Exercise objective —
When you find the line with "Where should I" among the records below, reproduce it and each line after it exactly, ending with the line with "Open the 批次".

Task material —
▬▬▬▬▬▬▬▬▬▬

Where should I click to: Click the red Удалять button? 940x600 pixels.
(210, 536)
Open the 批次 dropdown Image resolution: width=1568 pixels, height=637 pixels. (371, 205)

▬▬▬▬▬▬▬▬▬▬

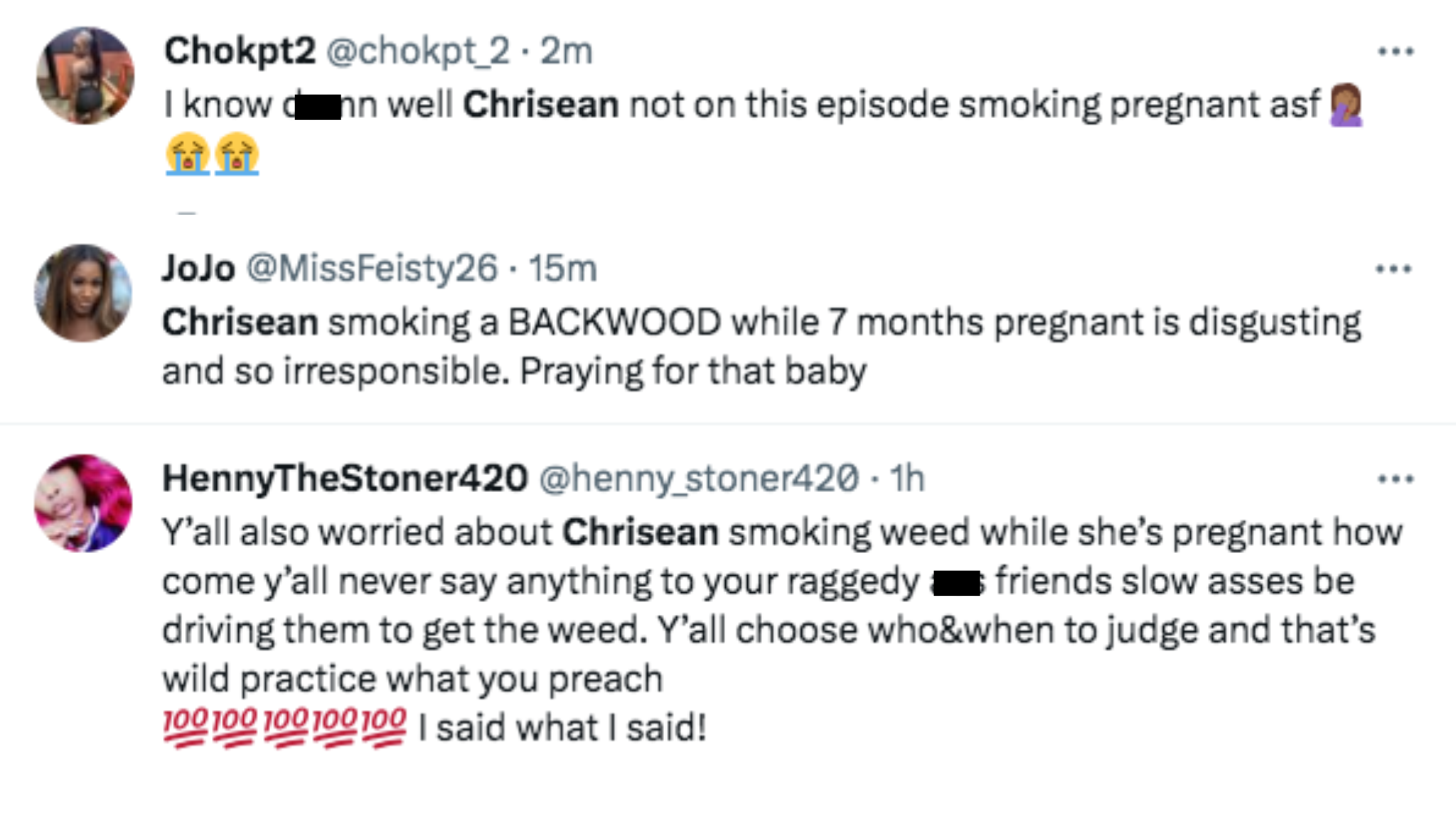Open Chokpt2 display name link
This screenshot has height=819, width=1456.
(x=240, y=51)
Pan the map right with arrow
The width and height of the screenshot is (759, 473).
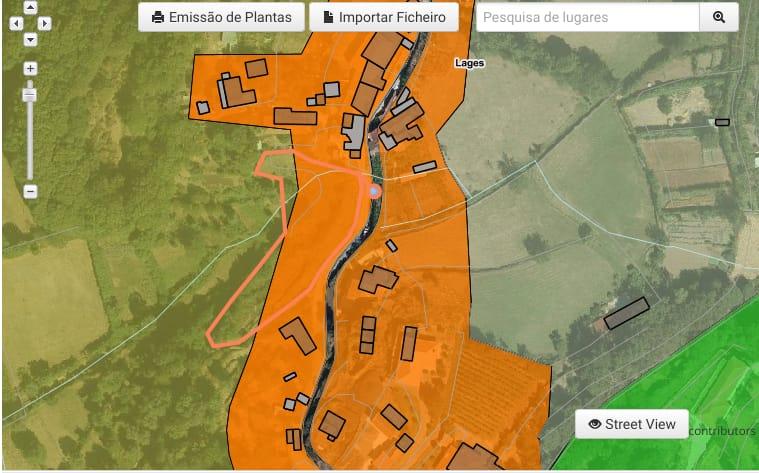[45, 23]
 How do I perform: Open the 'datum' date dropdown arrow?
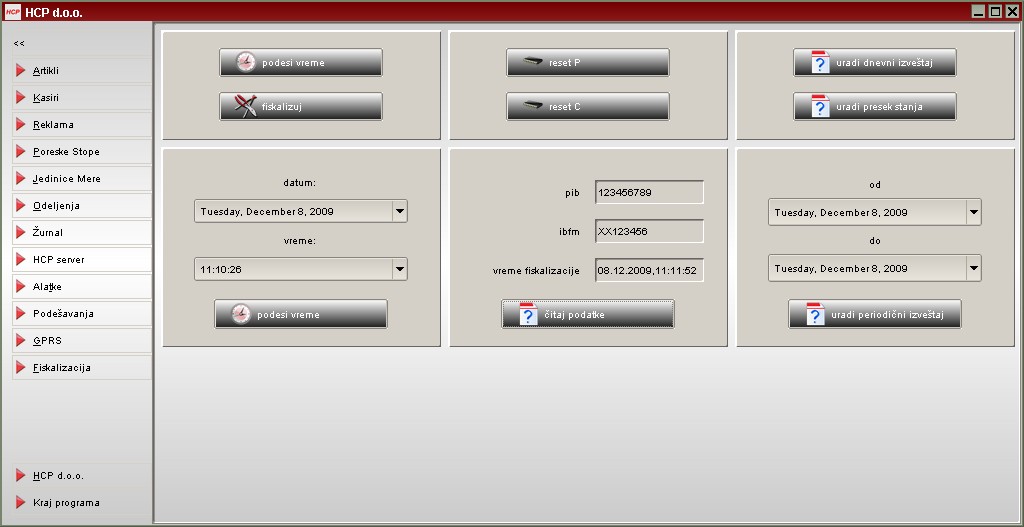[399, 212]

▬▬▬▬▬▬▬▬▬▬

Answer space —
Where should I click to: Click the red Удалять button? 940x600 pixels.
(210, 536)
Open the 批次 dropdown Image resolution: width=1568 pixels, height=637 pixels. (371, 205)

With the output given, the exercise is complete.